§ WORK ORDER: Beginning with the first line below, please repeat the material exactly, ending with the line that includes "You are a computer-use agent. Image resolution: width=647".

§ DATA TO PROCESS:
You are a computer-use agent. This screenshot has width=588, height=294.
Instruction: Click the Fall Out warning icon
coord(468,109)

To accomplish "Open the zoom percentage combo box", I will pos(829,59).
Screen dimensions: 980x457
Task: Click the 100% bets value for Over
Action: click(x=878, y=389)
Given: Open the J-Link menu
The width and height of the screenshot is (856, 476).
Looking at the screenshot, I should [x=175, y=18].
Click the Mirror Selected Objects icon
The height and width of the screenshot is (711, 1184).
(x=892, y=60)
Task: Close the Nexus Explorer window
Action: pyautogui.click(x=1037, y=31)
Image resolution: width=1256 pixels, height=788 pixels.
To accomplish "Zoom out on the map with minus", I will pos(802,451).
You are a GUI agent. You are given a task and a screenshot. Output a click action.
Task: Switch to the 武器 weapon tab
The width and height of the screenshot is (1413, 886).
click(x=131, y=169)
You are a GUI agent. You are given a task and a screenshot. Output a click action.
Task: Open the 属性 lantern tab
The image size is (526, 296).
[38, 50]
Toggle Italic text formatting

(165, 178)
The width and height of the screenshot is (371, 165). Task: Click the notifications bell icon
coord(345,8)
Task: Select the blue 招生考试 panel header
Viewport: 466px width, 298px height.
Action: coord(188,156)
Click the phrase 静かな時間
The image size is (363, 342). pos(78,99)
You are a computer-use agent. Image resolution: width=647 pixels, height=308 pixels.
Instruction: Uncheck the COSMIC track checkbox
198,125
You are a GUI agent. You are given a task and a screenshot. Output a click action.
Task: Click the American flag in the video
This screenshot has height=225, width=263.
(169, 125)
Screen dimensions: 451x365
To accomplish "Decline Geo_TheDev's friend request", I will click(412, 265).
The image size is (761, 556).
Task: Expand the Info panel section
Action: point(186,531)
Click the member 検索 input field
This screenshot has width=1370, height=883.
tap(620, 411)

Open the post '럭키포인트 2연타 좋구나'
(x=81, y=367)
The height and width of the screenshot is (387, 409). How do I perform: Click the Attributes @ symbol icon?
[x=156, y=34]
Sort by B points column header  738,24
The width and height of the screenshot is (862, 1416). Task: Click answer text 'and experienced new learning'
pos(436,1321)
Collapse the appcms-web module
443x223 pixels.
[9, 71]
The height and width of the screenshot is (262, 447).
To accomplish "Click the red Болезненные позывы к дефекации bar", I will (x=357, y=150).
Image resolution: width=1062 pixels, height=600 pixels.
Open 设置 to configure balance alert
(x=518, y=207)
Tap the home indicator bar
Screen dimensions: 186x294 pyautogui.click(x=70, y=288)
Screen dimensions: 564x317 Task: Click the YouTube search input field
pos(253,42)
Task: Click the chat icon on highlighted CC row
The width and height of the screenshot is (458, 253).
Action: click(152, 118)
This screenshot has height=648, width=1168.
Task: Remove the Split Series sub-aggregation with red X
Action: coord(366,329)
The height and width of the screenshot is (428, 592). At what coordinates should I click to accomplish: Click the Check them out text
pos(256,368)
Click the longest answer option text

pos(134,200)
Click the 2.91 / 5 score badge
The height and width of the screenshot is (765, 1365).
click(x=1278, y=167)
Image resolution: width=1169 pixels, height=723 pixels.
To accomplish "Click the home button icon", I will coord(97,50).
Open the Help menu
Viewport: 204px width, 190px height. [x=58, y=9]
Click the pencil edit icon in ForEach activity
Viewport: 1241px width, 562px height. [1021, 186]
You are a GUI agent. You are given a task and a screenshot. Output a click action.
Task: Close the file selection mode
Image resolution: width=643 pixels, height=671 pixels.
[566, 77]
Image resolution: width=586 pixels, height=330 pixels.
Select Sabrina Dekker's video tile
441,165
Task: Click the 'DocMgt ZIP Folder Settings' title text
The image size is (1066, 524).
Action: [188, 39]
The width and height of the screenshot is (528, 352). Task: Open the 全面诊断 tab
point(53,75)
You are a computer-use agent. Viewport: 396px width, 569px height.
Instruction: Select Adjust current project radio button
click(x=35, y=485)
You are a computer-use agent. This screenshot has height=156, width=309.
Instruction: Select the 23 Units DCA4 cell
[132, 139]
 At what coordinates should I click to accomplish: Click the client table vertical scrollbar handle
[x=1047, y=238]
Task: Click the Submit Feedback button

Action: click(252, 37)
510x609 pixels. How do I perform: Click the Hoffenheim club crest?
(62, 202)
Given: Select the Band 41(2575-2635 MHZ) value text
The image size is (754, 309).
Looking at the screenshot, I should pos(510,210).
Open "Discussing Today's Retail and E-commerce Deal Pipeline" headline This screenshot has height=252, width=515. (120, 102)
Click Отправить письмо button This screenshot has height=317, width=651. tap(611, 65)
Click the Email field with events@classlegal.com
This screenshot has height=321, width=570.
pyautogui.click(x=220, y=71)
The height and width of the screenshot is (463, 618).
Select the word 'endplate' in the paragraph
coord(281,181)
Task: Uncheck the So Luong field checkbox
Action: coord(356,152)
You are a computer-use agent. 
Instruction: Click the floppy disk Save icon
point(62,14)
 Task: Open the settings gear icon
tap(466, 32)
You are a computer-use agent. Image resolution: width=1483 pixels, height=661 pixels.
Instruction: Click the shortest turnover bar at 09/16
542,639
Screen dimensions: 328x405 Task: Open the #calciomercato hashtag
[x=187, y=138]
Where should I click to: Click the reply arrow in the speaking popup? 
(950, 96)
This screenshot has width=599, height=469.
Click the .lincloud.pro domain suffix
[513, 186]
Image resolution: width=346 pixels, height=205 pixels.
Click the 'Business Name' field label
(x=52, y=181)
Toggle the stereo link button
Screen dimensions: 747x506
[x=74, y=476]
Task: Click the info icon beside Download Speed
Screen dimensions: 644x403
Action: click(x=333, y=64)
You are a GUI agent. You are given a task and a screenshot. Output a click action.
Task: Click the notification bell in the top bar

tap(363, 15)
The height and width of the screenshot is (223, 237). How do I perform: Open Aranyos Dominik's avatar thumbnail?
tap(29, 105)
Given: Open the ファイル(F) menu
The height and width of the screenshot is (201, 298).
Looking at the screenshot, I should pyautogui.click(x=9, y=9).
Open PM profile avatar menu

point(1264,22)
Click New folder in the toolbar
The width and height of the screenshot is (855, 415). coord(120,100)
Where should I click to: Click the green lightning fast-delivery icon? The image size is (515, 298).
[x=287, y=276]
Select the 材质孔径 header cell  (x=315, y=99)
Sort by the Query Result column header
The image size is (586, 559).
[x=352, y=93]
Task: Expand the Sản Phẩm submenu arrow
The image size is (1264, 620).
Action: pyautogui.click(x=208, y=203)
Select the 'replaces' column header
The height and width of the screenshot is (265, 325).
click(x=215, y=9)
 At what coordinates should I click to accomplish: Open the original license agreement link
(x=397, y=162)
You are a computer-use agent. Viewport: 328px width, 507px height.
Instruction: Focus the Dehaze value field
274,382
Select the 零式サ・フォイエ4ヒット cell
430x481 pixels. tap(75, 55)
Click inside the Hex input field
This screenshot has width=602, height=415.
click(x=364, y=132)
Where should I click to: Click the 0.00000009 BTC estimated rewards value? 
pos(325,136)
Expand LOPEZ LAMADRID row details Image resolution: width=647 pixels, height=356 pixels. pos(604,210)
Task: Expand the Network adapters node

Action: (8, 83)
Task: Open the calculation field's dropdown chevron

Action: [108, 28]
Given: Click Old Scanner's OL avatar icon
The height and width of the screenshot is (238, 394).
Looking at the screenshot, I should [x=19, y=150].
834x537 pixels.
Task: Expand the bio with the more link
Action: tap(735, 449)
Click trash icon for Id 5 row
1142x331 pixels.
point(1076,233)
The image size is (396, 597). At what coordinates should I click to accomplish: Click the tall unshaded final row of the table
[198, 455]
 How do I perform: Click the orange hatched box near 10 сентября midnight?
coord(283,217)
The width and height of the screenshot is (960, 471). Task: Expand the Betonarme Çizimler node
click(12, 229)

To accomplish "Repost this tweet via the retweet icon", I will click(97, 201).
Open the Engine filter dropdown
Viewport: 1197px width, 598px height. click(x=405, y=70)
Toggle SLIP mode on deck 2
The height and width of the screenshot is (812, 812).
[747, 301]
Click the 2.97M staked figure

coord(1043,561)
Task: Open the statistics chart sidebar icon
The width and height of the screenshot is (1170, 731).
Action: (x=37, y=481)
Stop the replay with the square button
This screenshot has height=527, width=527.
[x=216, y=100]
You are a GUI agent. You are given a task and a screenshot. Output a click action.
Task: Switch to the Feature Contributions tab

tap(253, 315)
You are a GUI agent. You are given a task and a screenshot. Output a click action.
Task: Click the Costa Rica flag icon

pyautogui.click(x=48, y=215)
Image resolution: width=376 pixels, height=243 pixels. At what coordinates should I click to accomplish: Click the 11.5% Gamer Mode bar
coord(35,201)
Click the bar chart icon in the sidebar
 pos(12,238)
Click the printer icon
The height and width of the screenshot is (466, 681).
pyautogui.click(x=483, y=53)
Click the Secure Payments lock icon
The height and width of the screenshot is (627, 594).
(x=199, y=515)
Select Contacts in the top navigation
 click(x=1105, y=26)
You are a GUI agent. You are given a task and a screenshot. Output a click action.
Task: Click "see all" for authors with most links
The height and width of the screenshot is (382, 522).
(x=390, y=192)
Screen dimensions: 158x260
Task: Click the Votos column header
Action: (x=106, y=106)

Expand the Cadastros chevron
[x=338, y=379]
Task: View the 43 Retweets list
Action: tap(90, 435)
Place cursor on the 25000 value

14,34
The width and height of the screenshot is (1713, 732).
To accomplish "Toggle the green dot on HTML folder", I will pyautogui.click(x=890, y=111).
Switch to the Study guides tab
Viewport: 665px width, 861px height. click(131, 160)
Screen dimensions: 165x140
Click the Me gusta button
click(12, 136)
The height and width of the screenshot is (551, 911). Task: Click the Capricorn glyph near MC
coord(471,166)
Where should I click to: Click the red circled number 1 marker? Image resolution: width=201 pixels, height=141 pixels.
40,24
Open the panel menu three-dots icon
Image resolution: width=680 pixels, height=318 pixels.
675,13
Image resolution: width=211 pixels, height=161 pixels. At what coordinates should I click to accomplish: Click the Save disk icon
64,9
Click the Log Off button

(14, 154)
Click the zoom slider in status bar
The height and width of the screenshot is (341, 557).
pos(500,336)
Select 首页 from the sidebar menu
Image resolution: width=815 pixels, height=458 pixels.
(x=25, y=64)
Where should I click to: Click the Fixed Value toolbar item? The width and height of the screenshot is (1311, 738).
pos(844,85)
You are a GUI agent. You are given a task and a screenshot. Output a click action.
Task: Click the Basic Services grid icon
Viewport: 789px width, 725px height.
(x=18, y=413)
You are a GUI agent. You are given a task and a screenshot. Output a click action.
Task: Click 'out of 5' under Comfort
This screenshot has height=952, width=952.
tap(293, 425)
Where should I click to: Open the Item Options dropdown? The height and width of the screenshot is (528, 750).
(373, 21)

§ OUTPUT:
You are a computer-use agent. This screenshot has width=588, height=294.
Instruction: Click the Fall Out warning icon
coord(468,109)

To accomplish "Open the zoom percentage combo box", I will pos(829,59).
Screen dimensions: 980x457
Task: Click the 100% bets value for Over
Action: click(x=878, y=389)
Given: Open the J-Link menu
The width and height of the screenshot is (856, 476).
Looking at the screenshot, I should [x=175, y=18].
Click the Mirror Selected Objects icon
The height and width of the screenshot is (711, 1184).
(x=892, y=60)
Task: Close the Nexus Explorer window
Action: pyautogui.click(x=1037, y=31)
Image resolution: width=1256 pixels, height=788 pixels.
To accomplish "Zoom out on the map with minus", I will pos(802,451).
You are a GUI agent. You are given a task and a screenshot. Output a click action.
Task: Switch to the 武器 weapon tab
The width and height of the screenshot is (1413, 886).
click(x=131, y=169)
You are a GUI agent. You are given a task and a screenshot. Output a click action.
Task: Open the 属性 lantern tab
The image size is (526, 296).
[38, 50]
Toggle Italic text formatting

(165, 178)
The width and height of the screenshot is (371, 165). Task: Click the notifications bell icon
coord(345,8)
Task: Select the blue 招生考试 panel header
Viewport: 466px width, 298px height.
Action: coord(188,156)
Click the phrase 静かな時間
The image size is (363, 342). pos(78,99)
You are a computer-use agent. Image resolution: width=647 pixels, height=308 pixels.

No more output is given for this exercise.